2 The procedure
2.1.1 Barrett's oesophagus is characterised by abnormal epithelium of the oesophagus. In some patients metaplasia and dysplasia could progress to oesophageal adenocarcinoma.
2.1.2 Cancer risk is higher for patients who have Barrett's oesophagus with HGD (some of whom may already have developed early-stage cancer) than for those with LGD or no dysplasia. Patients with HGD are usually offered oesophagectomy, or frequent endoscopic surveillance and re-biopsy (to detect neoplastic changes early) followed by oesophagectomy. Endoscopic treatments aiming to remove or ablate abnormal epithelium include endoscopic mucosal resection and different ablative treatments.
2.1.3 Patients with LGD or no dysplasia are usually offered regular endoscopic surveillance and re-biopsy (with the aim of detecting potential progression to HGD or cancer).
2.2.1 PDT is carried out as an inpatient procedure, with the patient under intravenous sedation. A photosensitising agent is injected intravenously and is activated by illuminating the selected area with a laser inserted into the oesophagus. The photosensitising agent absorbs the light and forms high-energy oxygen molecules that cause necrosis of the Barrett's epithelium through a photochemical effect. For extensive Barrett's oesophagus, more than 1 treatment session may be required.
2.2.2 Patients are advised to avoid exposure to bright light and direct sunlight for several weeks after the procedure to minimise risk of photosensitivity reactions.
Sections 2.3 and 2.4 describe efficacy and safety outcomes from the published literature that the Committee considered as part of the evidence about this procedure. For more detailed information on the evidence, see the overview.
2.3.1 A randomised controlled trial (RCT) of 208 patients with HGD treated by PDT and omeprazole or omeprazole alone reported absence of HGD in 75% (104/138) and 36% (25/70) of patients respectively at 18-month follow-up (p < 0.0001) and in 48% and 4% of patients at 5-year follow-up (p < 0.0001).
2.3.2 An RCT of 72 patients without dysplasia treated by PDT or argon plasma coagulation (APC) reported complete response (reversal of columnar to squamous epithelium) in 50% (17/34) and 97% (33/34) of patients respectively at 12-month follow-up (p < 0.0001).
2.3.3 The RCT of 208 patients treated by PDT and omeprazole or omeprazole alone reported adenocarcinoma development in 15% (21/138) and 29% (20/70) of patients respectively during 5-year follow-up.

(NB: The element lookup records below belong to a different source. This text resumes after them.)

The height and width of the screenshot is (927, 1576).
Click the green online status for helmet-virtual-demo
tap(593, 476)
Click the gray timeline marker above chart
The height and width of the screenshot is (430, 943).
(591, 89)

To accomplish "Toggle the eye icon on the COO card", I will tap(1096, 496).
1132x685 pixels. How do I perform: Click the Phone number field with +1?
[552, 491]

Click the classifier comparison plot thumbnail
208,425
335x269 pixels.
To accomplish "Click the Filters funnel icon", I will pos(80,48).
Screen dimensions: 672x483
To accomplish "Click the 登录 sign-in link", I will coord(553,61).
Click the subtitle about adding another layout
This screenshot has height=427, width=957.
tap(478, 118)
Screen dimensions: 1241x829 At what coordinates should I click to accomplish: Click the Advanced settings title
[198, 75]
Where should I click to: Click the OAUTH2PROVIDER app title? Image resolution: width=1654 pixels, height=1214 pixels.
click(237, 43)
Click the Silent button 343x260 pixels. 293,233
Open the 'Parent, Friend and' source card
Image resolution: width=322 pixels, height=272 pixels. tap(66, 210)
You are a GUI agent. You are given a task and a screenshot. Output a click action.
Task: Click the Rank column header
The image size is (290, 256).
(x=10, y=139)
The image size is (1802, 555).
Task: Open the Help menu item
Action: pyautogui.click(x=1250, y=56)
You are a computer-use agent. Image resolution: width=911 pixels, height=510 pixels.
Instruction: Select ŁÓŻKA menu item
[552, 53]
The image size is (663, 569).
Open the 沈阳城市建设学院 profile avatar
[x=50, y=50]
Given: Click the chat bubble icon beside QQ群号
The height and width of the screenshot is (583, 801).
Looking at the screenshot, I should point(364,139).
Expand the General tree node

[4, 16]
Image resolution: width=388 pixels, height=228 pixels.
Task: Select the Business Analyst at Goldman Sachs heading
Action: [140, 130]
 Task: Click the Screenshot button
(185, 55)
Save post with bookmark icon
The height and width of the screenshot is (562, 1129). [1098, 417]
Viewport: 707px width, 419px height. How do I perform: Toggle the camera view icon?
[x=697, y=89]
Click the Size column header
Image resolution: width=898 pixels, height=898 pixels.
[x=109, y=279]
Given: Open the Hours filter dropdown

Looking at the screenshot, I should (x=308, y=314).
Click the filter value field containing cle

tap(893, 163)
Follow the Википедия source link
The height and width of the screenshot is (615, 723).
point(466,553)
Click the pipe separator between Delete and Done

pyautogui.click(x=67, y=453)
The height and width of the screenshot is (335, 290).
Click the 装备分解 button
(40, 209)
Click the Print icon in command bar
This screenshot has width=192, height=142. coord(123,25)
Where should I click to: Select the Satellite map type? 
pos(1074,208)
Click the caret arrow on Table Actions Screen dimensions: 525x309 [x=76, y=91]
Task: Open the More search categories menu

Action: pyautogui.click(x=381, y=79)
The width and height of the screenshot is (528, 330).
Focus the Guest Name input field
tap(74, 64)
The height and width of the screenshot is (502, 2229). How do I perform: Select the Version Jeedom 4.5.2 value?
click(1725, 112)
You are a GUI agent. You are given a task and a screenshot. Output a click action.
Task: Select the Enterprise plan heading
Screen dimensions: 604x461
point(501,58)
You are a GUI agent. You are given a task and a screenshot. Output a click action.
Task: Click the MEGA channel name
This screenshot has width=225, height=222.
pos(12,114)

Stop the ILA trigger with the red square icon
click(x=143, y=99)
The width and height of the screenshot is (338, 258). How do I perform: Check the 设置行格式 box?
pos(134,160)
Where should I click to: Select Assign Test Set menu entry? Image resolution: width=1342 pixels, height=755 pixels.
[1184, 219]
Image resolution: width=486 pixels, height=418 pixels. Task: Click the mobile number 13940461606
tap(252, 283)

2.3.4 The Specialist Advisers listed key efficacy outcomes as reversal of dysplasia and metaplasia, and prevention of progression to adenocarcinoma.
2.4.1 One patient died 3 days after PDT treatment, with transmural oesophageal necrosis without perforation, in an RCT of 40 patients (13 with single-dose PDT vs 13 with two-dose PDT vs 14 with APC).
2.4.2 Oesophageal stricture was reported in 36% (49/138), 3% (1/34), 33% (20/60), 15% (2/13), and 27% (35/131) of patients treated by PDT in RCTs of 208, 72, 60, 26 and a non-randomised controlled trial of 199 patients respectively. Most were treated successfully with dilatation but 2 patients had perforation requiring oesophagectomy, as a result of dilatation.
2.4.3 Dysphagia was reported in 19% (absolute figures not stated) of patients treated by PDT in the RCT of 208 patients (symptom timing not stated).
2.4.4 Photosensitivity reactions within 90 days occurred in 69% of patients in the PDT arm of the RCT of 208 patients (absolute figures not stated). Photosensitivity reactions occurred in 15% (5/34) and 15% (2/13) of patients in RCTs of 72 and 26 patients respectively, and in 60% (77/129) of patients in the non-randomised controlled trial of 199 patients.
2.4.5 In the RCT of 72 patients treated by PDT or APC, buried glands were reported in 24% (4/17) and 21% (7/33) of patients respectively (difference reported as 'not-significant').
2.4.6 Specialist Advisers listed anecdotal adverse events as pain and inflammation, ulceration and severe hypotension after PDT with 5-aminolevulinic acid. They considered theoretical adverse events to include decompensation in patients with cirrhosis of the liver, and skin and retinal damage due to photosensitisation.